Unless indigenous and local communities become central to the decision-making process, the policy response is unlikely to be relevant to their needs, and could do more to undermine their rights and knowledge systems than protect them, says the report.

“WIPO is developing policies for the protection of traditional knowledge, but the participation of indigenous peoples in the process is very limited,” says Swiderska. “These local voices need to be heard in the international negotiations that affect them.”

“Traditional knowledge owes its existence to communities and to no-one else,” she adds. “Decisions about its use should therefore be made by indigenous peoples, whose expertise is as important as that of intellectual property rights lawyers.”

For more information or to arrange an interview, please contact:
Mike Shanahan
Press Officer
International Institute for Environment and Development
Email: [email protected]
Tel: +44 (0)20 7872 7308
Fax: +44 (0)20 7388 2826
<http://www.iied.org>

Krystyna Swiderska
[email protected]

NOTES TO EDITORS
The International Institute for Environment and Development (IIED) is an independent, non-profit research institute. Set up in 1971 and based in London, IIED provides expertise and leadership in researching and achieving sustainable development (see: http://www.iied.org).

IIED’s project partners are: Asociación ANDES (Peru), Fundación Dobbo Yala and University of Panama (Panama), Ecoserve, the Centre for Indigenous Farming Systems, and the Herbal and Folklore Research Centre (India), the Centre for Chinese Agricultural Policy (China), the Kenya Forestry Research Institute and the Southern Environmental & Agricultural Policy Research Institute (Kenya).

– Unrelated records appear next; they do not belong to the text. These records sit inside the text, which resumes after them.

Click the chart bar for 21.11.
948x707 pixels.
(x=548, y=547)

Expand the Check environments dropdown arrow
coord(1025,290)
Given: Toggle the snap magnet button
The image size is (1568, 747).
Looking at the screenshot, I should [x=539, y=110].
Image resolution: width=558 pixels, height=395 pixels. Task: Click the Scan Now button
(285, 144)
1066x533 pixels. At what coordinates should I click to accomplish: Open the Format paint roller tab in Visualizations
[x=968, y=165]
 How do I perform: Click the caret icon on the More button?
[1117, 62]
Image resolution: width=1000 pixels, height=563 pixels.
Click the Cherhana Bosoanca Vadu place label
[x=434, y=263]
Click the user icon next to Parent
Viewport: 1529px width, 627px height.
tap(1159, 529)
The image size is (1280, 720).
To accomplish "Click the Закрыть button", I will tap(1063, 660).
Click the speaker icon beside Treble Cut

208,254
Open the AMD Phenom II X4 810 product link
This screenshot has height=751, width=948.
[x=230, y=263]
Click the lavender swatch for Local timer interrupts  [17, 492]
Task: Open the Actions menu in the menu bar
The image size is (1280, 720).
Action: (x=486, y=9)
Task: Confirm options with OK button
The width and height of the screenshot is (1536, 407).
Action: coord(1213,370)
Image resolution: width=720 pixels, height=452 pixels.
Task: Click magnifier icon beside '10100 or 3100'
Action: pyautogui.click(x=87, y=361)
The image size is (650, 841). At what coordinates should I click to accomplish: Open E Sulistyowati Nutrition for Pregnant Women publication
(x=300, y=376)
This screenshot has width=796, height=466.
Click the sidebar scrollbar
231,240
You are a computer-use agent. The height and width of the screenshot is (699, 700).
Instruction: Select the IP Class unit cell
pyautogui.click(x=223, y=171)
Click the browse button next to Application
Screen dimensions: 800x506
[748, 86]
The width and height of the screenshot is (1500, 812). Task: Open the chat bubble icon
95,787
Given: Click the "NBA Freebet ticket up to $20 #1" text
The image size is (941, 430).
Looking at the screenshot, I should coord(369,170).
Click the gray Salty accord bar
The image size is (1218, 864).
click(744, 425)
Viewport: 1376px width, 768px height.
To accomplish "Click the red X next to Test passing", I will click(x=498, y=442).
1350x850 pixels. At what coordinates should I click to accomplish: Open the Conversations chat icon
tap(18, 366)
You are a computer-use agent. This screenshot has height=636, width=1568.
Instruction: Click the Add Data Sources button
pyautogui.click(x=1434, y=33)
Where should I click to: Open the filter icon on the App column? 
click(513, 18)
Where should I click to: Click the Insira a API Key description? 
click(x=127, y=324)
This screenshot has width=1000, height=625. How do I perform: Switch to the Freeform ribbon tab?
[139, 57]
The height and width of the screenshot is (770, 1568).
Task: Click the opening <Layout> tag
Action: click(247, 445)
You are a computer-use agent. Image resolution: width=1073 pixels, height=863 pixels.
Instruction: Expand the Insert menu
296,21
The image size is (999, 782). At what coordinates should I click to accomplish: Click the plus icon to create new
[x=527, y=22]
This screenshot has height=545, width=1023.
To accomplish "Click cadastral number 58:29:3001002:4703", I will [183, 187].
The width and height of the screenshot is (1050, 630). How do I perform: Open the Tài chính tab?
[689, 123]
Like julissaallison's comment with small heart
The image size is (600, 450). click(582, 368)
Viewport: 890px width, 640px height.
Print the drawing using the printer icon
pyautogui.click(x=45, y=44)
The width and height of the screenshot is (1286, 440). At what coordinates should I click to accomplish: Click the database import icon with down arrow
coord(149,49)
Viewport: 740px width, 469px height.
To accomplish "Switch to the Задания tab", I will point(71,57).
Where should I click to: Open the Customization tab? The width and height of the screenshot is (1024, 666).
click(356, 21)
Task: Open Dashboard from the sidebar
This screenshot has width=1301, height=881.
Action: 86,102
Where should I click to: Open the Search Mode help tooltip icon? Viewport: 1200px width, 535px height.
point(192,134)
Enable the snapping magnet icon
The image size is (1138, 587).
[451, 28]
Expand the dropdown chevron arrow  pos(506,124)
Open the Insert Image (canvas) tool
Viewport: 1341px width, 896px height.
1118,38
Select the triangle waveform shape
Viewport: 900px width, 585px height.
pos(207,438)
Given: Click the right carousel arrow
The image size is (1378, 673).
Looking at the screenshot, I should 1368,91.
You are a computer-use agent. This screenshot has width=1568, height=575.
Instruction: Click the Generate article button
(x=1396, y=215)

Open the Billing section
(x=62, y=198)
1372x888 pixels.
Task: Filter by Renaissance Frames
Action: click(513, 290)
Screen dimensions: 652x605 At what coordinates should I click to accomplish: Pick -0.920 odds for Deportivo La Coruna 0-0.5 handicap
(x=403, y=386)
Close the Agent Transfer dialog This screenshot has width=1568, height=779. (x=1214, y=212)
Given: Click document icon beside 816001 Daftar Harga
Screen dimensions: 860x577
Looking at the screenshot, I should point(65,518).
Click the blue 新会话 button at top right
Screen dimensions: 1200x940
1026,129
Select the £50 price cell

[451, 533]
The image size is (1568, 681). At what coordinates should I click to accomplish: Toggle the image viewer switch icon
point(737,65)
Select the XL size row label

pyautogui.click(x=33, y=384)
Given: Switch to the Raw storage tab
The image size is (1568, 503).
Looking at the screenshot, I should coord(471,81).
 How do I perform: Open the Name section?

They are working with indigenous and local communities in areas of important biodiversity (forests and centres of origin of rice, potatoes and maize): Quechua farmers in Peru; indigenous Adhivasis in Chattisgarh; Lepchas in the Eastern Himalayas; Yanadi tribals in Andhra Pradesh; Maasai and Mijikenda in Kenya; Kuna and Embera in Panama; and indigenous farmers in Guangxi, SW China.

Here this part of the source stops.